- Being completely written from scratch in Julia
- Mixed debugging between Julia and C/C++ code
- Integration with https://github.com/mozilla/rr for time traveling debugging
- Debugging windows programs running on a linux host under wine (and in particular even as an rr replay).
- Zero overhead debugging by using mixed modes (DWARF based debugging generally, a much more accurate interpreter based one when possible).

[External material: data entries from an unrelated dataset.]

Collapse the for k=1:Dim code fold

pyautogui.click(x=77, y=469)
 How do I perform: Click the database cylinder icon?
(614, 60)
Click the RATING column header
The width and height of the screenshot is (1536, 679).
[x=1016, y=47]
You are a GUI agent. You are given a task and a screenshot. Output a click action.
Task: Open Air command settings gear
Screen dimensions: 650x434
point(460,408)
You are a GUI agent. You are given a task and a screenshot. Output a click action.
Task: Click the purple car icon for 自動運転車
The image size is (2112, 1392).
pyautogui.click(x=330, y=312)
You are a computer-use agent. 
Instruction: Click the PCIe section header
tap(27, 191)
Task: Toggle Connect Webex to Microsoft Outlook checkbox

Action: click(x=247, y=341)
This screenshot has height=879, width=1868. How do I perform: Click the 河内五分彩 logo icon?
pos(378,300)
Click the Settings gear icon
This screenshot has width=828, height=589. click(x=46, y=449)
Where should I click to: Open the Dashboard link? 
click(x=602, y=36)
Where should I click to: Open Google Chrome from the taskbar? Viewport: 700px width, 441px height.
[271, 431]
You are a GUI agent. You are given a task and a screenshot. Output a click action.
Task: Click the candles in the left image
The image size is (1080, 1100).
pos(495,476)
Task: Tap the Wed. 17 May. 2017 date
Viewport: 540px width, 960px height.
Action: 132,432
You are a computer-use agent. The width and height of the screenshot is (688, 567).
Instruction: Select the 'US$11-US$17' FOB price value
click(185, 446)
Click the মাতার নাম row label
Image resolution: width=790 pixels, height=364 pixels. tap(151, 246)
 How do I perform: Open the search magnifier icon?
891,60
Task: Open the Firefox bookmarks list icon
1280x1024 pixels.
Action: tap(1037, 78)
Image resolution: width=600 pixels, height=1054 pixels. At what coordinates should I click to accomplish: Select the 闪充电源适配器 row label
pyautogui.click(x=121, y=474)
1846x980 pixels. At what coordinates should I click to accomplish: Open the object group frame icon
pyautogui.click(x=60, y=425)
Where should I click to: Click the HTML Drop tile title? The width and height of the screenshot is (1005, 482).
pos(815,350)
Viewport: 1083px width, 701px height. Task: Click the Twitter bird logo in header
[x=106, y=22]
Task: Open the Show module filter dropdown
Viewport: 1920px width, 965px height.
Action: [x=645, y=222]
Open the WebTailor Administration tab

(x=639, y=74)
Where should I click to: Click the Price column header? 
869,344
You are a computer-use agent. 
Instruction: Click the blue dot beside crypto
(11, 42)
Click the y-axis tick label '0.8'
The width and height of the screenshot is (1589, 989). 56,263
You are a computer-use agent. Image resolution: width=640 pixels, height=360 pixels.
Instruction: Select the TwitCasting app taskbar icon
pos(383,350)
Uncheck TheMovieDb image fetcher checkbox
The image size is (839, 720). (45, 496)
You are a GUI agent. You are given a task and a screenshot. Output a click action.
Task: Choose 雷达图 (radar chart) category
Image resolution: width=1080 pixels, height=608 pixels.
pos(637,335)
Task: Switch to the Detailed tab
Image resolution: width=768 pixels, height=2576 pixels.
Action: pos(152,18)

- Very precise location tracking, on an expression basis, not just a line-by-line basis
- Multi-process debugging by riding along RPC calls, even across machine and even as separate rr recordings across machines
As you can tell from this feature list, that project was a bit over ambitious and in the end failed to be a particularly useful debugger for Julia. It was useable for a bunch of basic cases, but fairly brittle. Also, then 0.6 came around and all of Julia's internal APIs changed and porting over the entirety of Gallium would have been quite hard.After 0.6 was released, I decided this wasn't working out for a Julia debugging story and pulled out just the interpreter and UI parts from Gallium (that package was called ASTInterpreter2.jl). This worked ok, but was lacking a bunch of features that I never got around to implementing, because the lead up to 1.0 required a whole bunch of compiler work that nobody else was available to do. This work now is based on that work from 0.6, but actually making it work nicely and paying a whole lot of attention to it that I was never able to. I'm very happy that Tim, Kristoffer and Sebastian decided to take this on, because I feel like my workload has only increased over the past year ;).
I still very much want all the ambitious features from above, and we do still have the code (and much of it is actually in use, just not for debugging) and I'm fully expecting them to make a recurrence. However, this time around, we'll start with a stable, usable system and gradually make it faster and add features, rather than building an unstable system with all the features and trying to fix it. The former approach is much better for getting usable tools out (though sometimes the latter can lead to more interesting results in a research setting). The other thing to note is that Julia is much more stable now, so it's easier to keep things running without breaking every few months.